## Task
Copy out each line below verbatim, skipping any picture.

Records from a collection
-- Opening Marker --

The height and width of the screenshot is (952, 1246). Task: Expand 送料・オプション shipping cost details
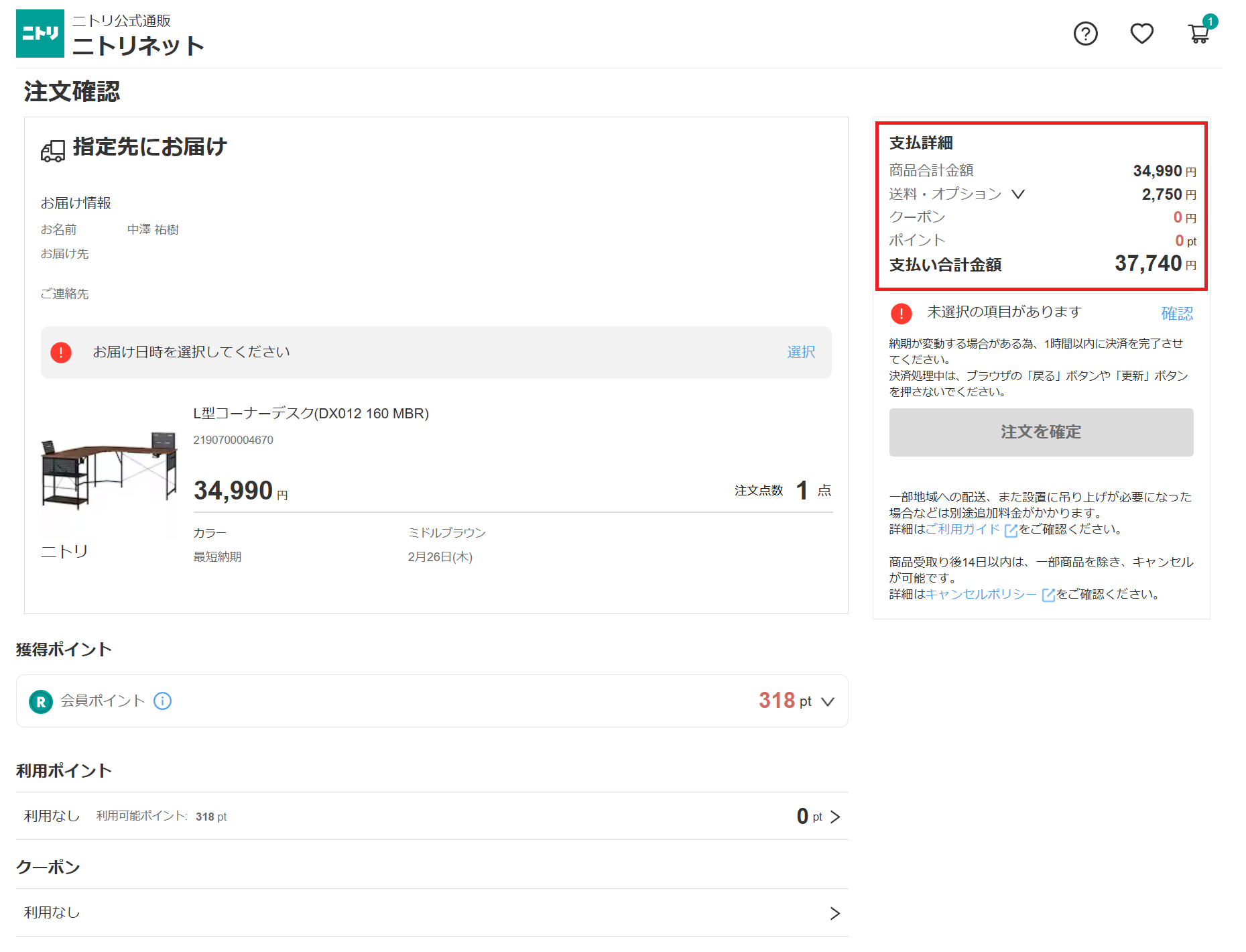tap(1019, 194)
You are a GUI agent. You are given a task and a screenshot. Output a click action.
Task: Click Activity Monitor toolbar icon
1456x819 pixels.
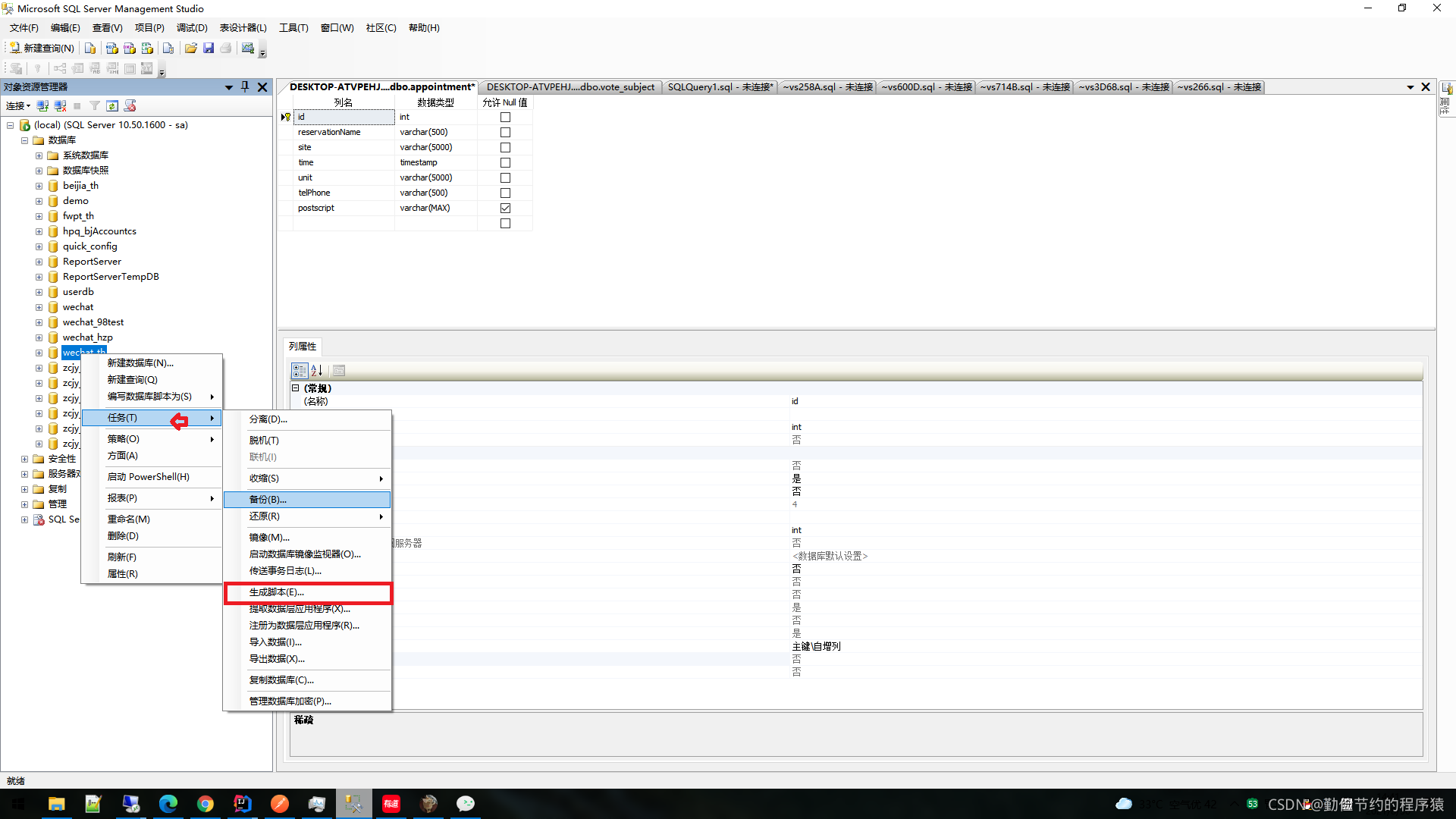[247, 48]
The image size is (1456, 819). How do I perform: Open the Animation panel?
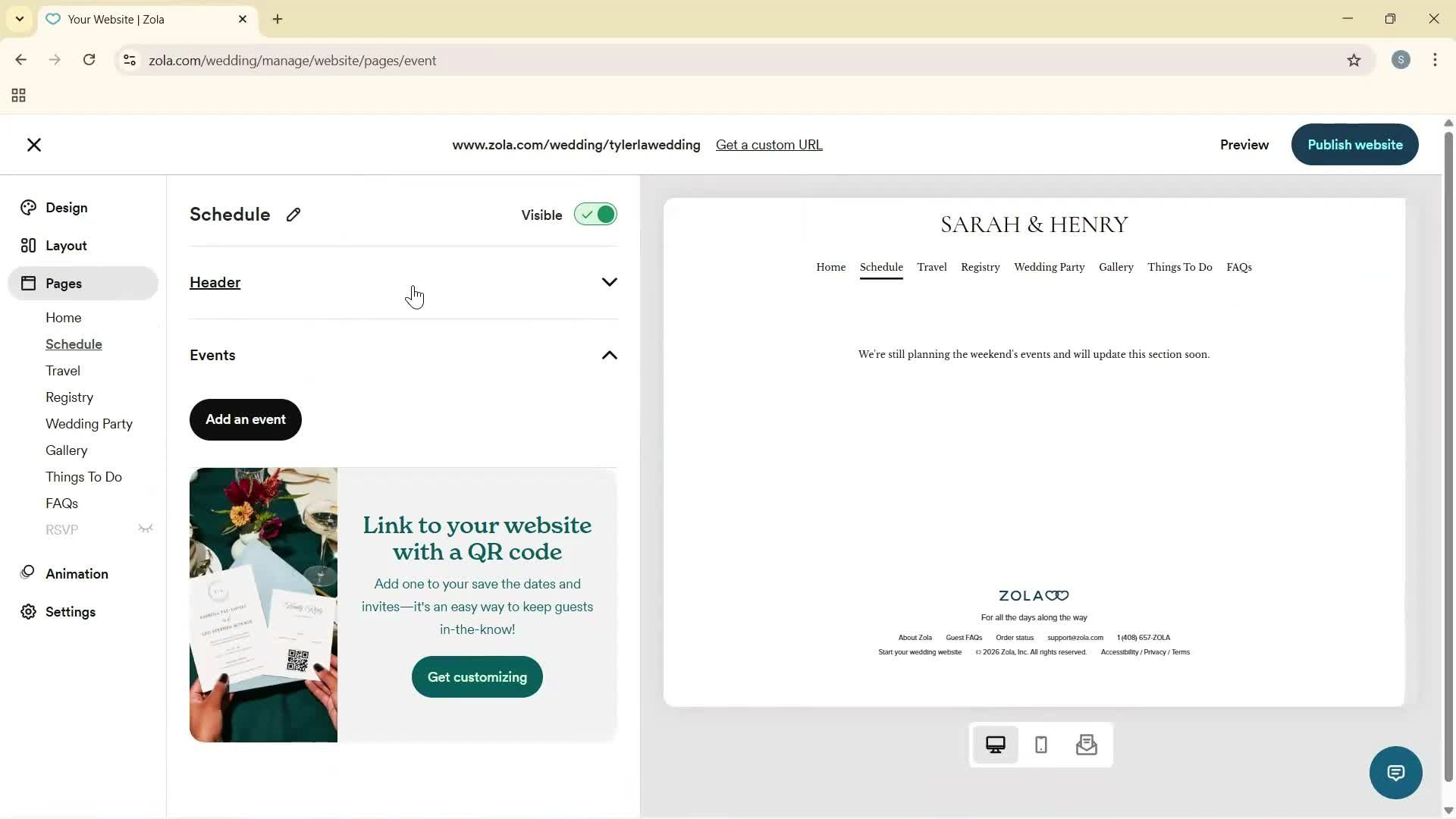point(76,573)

-- Closing Marker --

## Response to the exercise
The height and width of the screenshot is (952, 1246). Task: Expand 送料・オプション shipping cost details
tap(1019, 194)
You are a GUI agent. You are given a task and a screenshot. Output a click action.
Task: Click Activity Monitor toolbar icon
1456x819 pixels.
[247, 48]
The image size is (1456, 819). How do I perform: Open the Animation panel?
point(76,573)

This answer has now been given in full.